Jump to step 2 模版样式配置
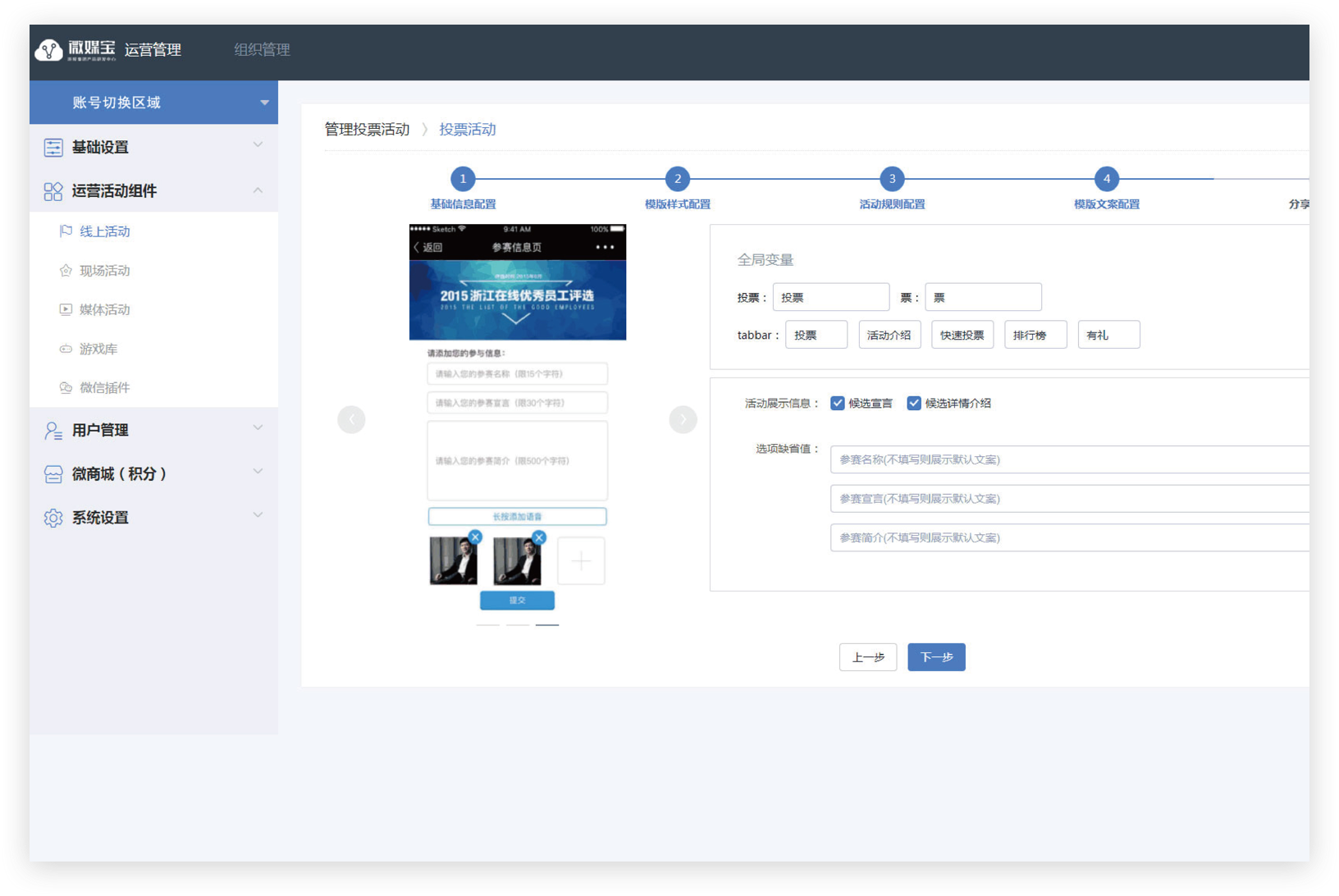This screenshot has height=896, width=1339. [x=678, y=179]
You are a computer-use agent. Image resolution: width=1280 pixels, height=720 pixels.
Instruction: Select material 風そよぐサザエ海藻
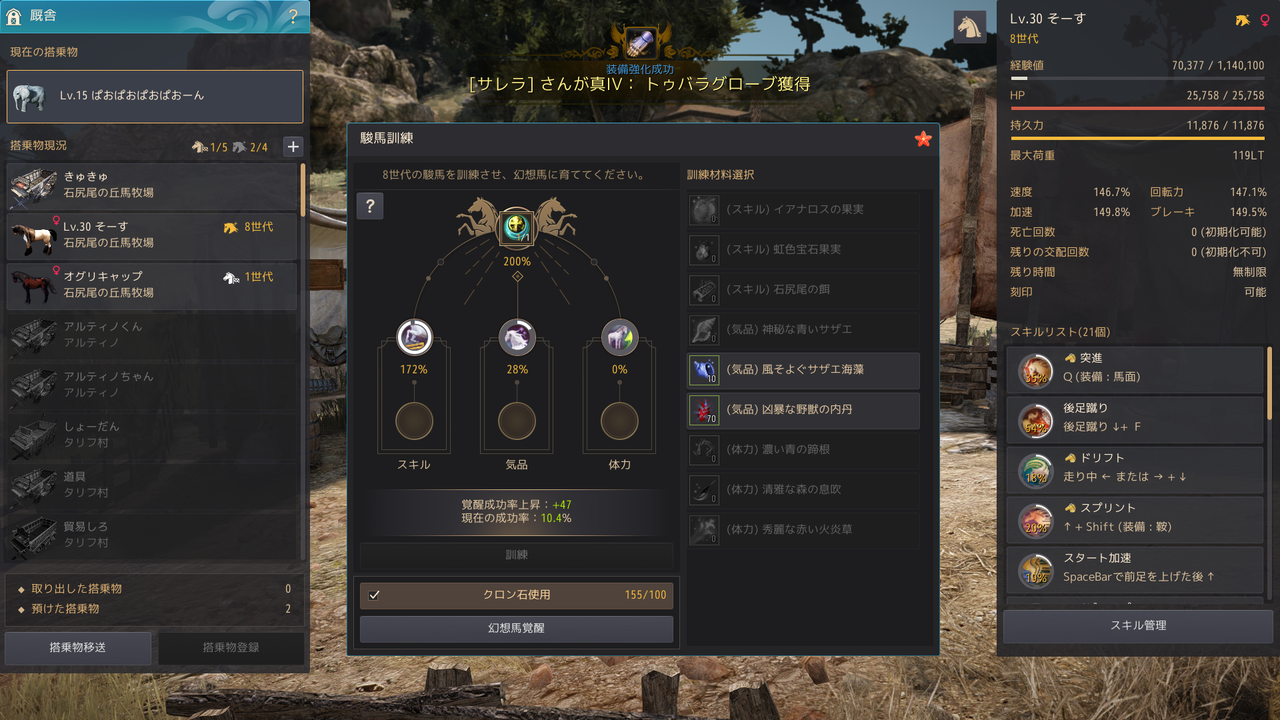coord(803,370)
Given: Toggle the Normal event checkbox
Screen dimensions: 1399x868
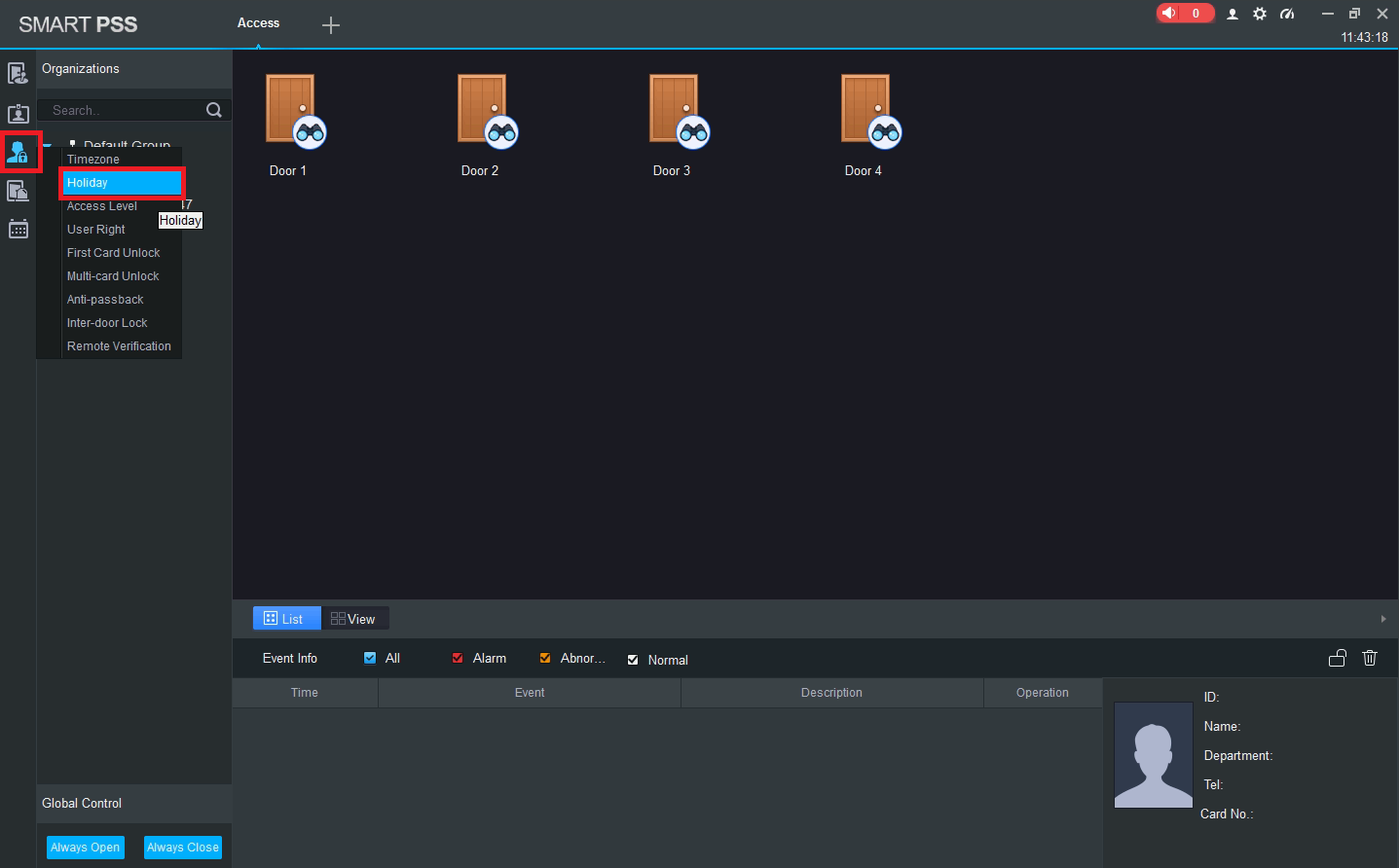Looking at the screenshot, I should coord(633,660).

▶ EXERCISE GOAL
For the records above, give every line again exactly and skip the pictures.

▶ EXERCISE ANSWER
Jump to step 2 模版样式配置
This screenshot has height=896, width=1339. [x=678, y=179]
You are a computer-use agent. Image resolution: width=1280 pixels, height=720 pixels.
Instruction: Select material 風そよぐサザエ海藻
coord(803,370)
Given: Toggle the Normal event checkbox
Screen dimensions: 1399x868
Looking at the screenshot, I should coord(633,660).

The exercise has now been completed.